Amgen Launches Late-Stage Obesity Trial in Patients Who Switch From Rival Drugs

The global obesity crisis continues to drive unprecedented demand for pharmacologic interventions, with the GLP‑1 class now accounting for the bulk of new prescriptions. Eli Lilly’s semaglutide (Wegovy) and Novo Nordisk’s tirzepatide (Mounjaro) have together captured more than $10 billion in U.S. sales, setting a high bar for efficacy and safety. Yet clinicians report a subset of patients experiencing gastrointestinal side effects or inadequate weight loss, creating a niche for alternative agents that can either complement or replace existing therapies.

Amgen’s response is MariTide, a long‑acting peptide that targets the glucagon‑like peptide‑1 receptor while adding a novel fatty‑acid chain to extend half‑life. The company announced three Phase III studies, the most notable enrolling roughly 1,200 adults who have previously been on semaglutide or tirzepatide and are now switching to MariTide. The primary efficacy endpoint is a minimum 10 percent body‑weight reduction after 68 weeks, with secondary measures tracking cardiovascular safety, tolerability, and quality‑of‑life scores. By directly comparing outcomes against the market leaders, Amgen hopes to demonstrate a differentiated risk‑benefit profile.

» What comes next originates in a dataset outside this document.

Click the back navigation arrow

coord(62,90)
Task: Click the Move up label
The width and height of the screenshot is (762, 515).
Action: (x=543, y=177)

If MariTide meets its targets, the drug could open a new revenue stream for Amgen and intensify competition in a market that has been largely duopolistic. Payers may welcome a therapy that reduces the incidence of nausea or offers a more convenient dosing schedule, potentially expanding insurance coverage. For patients, a viable alternative could mean better adherence and sustained weight loss, addressing a critical unmet need. Investors will be watching the trial readouts closely, as success could reshape the obesity‑treatment landscape and spur further innovation.